> _INSTRUCTIONS FOR THE TASK_
Write out, unchanged, everything in the listing below from the line containing "Подгузники для детей (90, 165)" down to the line containing "Dernières modifications (202, 102)", including both of those lines.
____ DATA SECTION
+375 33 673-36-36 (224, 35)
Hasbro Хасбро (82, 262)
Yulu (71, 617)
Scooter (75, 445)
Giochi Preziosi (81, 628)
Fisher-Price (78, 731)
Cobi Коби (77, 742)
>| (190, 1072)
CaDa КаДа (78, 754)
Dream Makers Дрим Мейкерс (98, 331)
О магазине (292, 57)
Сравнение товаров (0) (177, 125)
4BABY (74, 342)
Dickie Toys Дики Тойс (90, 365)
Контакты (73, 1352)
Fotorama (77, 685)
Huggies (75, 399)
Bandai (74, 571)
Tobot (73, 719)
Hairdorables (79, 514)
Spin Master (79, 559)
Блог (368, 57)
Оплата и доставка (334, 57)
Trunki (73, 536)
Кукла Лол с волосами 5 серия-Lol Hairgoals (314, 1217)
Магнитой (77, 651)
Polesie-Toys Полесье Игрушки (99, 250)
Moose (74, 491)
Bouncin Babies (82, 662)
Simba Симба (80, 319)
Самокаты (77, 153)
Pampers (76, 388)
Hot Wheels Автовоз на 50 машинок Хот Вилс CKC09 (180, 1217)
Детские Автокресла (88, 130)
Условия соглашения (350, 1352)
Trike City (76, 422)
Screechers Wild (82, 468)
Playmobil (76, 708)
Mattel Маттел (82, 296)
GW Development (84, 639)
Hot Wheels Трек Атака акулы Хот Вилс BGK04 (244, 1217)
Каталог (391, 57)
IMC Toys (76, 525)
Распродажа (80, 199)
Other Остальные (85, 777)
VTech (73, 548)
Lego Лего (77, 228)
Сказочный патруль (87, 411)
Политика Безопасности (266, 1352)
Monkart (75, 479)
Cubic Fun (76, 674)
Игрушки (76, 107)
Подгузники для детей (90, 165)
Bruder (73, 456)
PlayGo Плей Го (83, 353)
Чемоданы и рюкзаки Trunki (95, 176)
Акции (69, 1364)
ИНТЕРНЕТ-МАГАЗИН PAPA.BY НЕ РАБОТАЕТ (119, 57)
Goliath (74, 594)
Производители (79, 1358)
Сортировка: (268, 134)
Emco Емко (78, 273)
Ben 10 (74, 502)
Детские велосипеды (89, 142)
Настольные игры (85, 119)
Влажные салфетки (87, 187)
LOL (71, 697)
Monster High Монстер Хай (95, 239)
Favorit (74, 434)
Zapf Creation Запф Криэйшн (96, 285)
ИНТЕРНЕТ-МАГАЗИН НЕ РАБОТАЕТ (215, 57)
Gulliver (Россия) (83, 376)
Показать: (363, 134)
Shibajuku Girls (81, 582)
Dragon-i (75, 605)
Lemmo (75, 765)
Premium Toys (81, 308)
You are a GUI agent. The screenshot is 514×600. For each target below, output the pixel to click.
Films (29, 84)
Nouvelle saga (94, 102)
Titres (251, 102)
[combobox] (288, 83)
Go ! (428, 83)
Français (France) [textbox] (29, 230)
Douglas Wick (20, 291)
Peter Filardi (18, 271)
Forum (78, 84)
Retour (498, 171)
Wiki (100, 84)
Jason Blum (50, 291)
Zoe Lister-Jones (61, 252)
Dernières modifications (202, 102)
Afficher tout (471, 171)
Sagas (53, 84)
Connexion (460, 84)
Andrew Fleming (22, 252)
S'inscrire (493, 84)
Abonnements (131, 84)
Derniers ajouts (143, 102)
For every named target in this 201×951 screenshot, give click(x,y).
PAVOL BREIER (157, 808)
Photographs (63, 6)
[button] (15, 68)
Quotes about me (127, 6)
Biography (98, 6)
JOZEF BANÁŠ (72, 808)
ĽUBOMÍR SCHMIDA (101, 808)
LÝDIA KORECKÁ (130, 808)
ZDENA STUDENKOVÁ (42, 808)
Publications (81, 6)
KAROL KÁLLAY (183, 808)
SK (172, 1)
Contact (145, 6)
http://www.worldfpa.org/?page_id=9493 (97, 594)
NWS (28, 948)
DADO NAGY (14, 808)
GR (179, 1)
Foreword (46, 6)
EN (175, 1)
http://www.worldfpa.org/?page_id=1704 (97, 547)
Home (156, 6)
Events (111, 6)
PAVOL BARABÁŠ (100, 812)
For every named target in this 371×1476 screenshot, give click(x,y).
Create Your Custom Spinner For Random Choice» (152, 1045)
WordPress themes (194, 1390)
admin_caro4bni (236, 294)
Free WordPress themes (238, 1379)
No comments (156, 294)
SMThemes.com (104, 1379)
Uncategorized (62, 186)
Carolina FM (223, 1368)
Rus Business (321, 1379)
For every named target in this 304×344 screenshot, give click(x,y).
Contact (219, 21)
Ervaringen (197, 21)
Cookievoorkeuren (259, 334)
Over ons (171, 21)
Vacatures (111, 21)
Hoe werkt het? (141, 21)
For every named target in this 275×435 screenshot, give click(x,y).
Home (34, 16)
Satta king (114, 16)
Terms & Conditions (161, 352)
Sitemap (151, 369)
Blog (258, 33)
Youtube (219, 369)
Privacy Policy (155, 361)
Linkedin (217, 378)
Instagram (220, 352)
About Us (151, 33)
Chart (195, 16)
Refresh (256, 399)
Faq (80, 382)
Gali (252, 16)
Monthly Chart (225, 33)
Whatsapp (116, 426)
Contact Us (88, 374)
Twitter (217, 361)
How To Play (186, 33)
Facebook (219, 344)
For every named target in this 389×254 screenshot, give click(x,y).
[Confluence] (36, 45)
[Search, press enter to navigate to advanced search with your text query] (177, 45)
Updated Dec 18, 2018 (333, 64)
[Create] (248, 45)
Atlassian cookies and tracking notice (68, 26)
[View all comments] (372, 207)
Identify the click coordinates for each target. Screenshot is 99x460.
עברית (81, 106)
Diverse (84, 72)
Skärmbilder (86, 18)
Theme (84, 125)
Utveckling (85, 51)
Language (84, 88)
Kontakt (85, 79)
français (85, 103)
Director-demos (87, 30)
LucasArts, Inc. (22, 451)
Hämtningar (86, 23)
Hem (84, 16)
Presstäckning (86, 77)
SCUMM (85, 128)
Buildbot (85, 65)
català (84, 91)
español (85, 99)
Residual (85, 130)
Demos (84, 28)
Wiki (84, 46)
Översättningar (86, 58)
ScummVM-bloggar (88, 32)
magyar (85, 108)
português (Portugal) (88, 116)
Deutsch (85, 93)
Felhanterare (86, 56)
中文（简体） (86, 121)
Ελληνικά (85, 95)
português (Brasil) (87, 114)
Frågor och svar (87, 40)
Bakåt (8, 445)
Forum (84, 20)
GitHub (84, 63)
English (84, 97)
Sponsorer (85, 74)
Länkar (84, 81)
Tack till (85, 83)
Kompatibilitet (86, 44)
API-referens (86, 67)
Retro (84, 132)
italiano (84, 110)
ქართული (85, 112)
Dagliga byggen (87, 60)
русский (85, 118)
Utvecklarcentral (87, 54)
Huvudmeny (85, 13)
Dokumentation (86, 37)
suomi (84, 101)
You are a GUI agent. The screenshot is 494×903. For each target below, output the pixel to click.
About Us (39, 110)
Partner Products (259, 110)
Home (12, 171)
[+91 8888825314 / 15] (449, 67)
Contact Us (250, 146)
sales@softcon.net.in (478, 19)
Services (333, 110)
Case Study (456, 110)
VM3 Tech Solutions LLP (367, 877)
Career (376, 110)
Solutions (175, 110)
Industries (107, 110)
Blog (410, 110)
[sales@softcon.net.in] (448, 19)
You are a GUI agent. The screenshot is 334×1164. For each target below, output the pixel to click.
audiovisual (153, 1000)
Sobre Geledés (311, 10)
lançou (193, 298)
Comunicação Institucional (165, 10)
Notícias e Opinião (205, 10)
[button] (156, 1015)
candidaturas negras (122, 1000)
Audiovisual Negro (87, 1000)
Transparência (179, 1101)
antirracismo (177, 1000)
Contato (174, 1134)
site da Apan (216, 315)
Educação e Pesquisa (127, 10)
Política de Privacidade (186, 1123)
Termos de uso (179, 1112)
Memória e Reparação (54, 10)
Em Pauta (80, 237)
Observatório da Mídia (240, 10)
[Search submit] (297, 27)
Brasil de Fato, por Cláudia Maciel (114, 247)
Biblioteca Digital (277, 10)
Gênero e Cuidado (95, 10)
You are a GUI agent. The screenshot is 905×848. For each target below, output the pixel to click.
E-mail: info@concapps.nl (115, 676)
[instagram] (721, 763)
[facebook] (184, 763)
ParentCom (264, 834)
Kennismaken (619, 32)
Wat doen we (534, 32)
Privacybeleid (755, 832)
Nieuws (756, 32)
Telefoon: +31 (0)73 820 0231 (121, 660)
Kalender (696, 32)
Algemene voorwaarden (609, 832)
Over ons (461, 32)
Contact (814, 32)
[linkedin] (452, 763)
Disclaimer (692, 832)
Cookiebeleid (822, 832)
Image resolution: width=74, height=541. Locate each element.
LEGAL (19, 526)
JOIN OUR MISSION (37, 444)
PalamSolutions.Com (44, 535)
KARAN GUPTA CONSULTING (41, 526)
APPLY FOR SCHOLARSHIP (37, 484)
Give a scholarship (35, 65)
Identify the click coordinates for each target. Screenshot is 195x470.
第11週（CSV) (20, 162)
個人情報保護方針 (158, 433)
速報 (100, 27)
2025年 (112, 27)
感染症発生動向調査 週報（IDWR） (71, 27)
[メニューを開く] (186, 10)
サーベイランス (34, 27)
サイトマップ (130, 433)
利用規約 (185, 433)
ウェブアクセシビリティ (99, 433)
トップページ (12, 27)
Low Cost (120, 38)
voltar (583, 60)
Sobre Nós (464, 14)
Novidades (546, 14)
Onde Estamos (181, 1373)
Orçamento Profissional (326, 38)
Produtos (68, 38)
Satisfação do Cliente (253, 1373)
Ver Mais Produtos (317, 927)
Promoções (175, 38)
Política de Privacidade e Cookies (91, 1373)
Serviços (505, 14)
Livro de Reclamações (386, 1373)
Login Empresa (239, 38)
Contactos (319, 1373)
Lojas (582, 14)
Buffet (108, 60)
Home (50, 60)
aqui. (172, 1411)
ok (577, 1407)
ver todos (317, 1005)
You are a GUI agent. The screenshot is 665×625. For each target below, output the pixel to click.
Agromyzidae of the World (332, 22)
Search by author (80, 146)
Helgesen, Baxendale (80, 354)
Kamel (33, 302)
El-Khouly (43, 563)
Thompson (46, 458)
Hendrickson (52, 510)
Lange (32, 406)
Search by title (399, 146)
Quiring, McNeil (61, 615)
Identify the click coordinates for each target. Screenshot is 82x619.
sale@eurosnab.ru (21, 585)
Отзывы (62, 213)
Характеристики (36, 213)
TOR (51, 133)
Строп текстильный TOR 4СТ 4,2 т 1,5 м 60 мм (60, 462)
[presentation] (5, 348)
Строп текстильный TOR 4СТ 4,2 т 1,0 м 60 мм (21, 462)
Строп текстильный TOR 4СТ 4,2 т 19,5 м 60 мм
________
> _SOLUTION TO THE PROBLEM_
Подгузники для детей (90, 165)
Bruder (73, 456)
PlayGo Плей Го (83, 353)
Чемоданы и рюкзаки Trunki (95, 176)
Акции (69, 1364)
ИНТЕРНЕТ-МАГАЗИН PAPA.BY НЕ РАБОТАЕТ (119, 57)
Goliath (74, 594)
Производители (79, 1358)
Сортировка: (268, 134)
Emco Емко (78, 273)
Ben 10 (74, 502)
Детские велосипеды (89, 142)
Настольные игры (85, 119)
Влажные салфетки (87, 187)
LOL (71, 697)
Monster High Монстер Хай (95, 239)
Favorit (74, 434)
Zapf Creation Запф Криэйшн (96, 285)
ИНТЕРНЕТ-МАГАЗИН НЕ РАБОТАЕТ (215, 57)
Gulliver (Россия) (83, 376)
Показать: (363, 134)
Shibajuku Girls (81, 582)
Dragon-i (75, 605)
Lemmo (75, 765)
Premium Toys (81, 308)
You are a GUI agent. The screenshot is 514×600. For each target below, output the pixel to click.
Films (29, 84)
Nouvelle saga (94, 102)
Titres (251, 102)
[combobox] (288, 83)
Go ! (428, 83)
Français (France) [textbox] (29, 230)
Douglas Wick (20, 291)
Peter Filardi (18, 271)
Forum (78, 84)
Retour (498, 171)
Wiki (100, 84)
Jason Blum (50, 291)
Zoe Lister-Jones (61, 252)
Dernières modifications (202, 102)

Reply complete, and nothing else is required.